Skip to content

vikbht/provider-mdm-graph

Repository files navigation

provider-mdm-graph

Master Data Management solution for healthcare provider data using Neo4j graph database.

Overview

provider-mdm-graph implements a graph-based MDM for healthcare provider data. It includes data models, data quality rules, fuzzy/exact matching, entity merging to golden records, and a simple ingestion/search API powered by Neo4j.

Architecture

  • Neo4j graph database with labels: Provider, Location, Specialty, Credential, Affiliation
  • Constraints and indexes defined in config.py (GRAPH_CONSTRAINTS/GRAPH_INDEXES)
  • Python engine (app/engine.py) encapsulating graph ops, matching, merging, and quality checks
  • Pydantic models (app/models.py) for validation and typing
  • Sample data generator (app/generator.py) using Faker
  • Example runner (scripts/demo.py)

Graph relationships (examples):

  • (Provider)-[:PRACTICES_AT]->(Location)
  • (Provider)-[:HAS_SPECIALTY]->(Specialty)
  • (Provider)-[:HAS_CREDENTIAL]->(Credential)
  • (Provider)-[:AFFILIATED_WITH]->(Affiliation)

Getting Started

Prerequisites

  • Python
  • uv (package manager)
  • Docker (optional, for Neo4j via docker-compose)

Setup

  1. Clone the repo git clone https://github.com/vikbht/provider-mdm-graph.git cd provider-mdm-graph

  2. Install dependencies uv sync

  3. Configure environment cp .env.example .env

    Edit .env to set NEO4J_URI, NEO4J_USER, NEO4J_PASSWORD

  4. Start the application stack docker compose up -d --build

    - Starts Neo4j

    - Builds and runs the seeder container which populates 10k records if missing

  5. Start the Web Frontend (New!)

    cd ui
    npm install
    npm run dev

    Open http://localhost:5173 to access the MDM Interface.

Usage

Once the containers are running, the provider-seeder service automatically checks if data exists. If less than 10,000 records are present, it will generate and insert them.
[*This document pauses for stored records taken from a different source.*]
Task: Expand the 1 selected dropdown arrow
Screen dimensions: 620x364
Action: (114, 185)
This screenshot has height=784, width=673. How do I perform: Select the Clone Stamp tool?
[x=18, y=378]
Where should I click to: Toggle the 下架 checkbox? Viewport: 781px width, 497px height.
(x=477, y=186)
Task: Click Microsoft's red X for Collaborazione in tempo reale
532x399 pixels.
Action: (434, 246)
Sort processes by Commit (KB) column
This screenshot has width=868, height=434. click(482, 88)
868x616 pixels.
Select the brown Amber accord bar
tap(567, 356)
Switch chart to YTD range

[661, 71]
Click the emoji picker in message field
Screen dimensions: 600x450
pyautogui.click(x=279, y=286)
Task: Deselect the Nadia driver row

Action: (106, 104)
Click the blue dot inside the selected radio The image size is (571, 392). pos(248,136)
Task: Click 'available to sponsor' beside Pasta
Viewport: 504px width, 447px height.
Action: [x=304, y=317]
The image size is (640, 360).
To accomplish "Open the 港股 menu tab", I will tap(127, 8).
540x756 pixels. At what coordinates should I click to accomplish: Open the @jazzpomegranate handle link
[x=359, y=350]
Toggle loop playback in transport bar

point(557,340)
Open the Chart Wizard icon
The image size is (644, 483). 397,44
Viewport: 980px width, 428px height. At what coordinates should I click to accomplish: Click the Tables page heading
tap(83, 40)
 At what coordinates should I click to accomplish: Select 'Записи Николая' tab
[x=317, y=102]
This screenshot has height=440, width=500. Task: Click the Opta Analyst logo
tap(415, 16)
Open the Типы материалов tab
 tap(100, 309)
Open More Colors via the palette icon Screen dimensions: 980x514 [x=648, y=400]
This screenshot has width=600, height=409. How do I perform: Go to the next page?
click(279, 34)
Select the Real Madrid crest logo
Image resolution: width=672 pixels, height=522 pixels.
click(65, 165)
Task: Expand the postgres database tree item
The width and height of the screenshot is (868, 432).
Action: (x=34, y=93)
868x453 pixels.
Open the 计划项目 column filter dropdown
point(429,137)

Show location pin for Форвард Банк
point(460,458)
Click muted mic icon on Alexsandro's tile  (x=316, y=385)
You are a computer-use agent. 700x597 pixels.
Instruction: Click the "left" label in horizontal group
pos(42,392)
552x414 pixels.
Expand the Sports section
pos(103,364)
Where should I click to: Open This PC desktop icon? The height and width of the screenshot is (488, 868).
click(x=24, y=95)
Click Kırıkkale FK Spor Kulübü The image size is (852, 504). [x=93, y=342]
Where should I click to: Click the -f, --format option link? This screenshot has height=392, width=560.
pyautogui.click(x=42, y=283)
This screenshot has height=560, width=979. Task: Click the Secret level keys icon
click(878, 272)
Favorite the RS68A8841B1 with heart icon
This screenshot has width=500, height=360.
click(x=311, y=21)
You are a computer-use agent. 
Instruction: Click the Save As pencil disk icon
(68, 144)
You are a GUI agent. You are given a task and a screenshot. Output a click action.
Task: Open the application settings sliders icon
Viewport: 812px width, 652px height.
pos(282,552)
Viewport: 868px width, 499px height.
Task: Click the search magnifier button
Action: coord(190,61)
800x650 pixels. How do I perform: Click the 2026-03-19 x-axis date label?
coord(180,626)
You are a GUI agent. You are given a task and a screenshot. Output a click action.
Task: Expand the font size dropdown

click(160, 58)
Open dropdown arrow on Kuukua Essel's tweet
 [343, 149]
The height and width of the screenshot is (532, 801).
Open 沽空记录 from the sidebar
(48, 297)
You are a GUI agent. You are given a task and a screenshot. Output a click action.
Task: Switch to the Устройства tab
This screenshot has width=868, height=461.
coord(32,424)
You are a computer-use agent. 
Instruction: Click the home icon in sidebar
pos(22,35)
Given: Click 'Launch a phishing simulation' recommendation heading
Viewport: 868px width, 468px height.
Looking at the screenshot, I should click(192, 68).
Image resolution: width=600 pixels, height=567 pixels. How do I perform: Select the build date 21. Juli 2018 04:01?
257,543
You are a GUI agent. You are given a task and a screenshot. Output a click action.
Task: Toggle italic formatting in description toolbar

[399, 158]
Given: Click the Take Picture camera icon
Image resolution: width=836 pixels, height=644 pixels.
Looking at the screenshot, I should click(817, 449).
You can verify the data in Neo4j Browser (http://localhost:7474 - neo4j/your_password_here):

MATCH (n:Provider) RETURN count(n)

To run the example matching script manually:

uv run scripts/demo.py

Features

Web Frontend

The new web interface (ui/) provides a user-friendly way to interact with the graph:

  • Search: Real-time provider search by name, NPI, or license.
  • Details: View 360-degree provider profiles including relationships.
  • Match & Dedupe: Identify duplicates and merge them into Golden Records.

API Documentation

The solution includes a REST API for real-time matching.

Read the full API Guide for details on endpoints and usage.

Documentation & Artifacts

MCP Server (Agent Integration)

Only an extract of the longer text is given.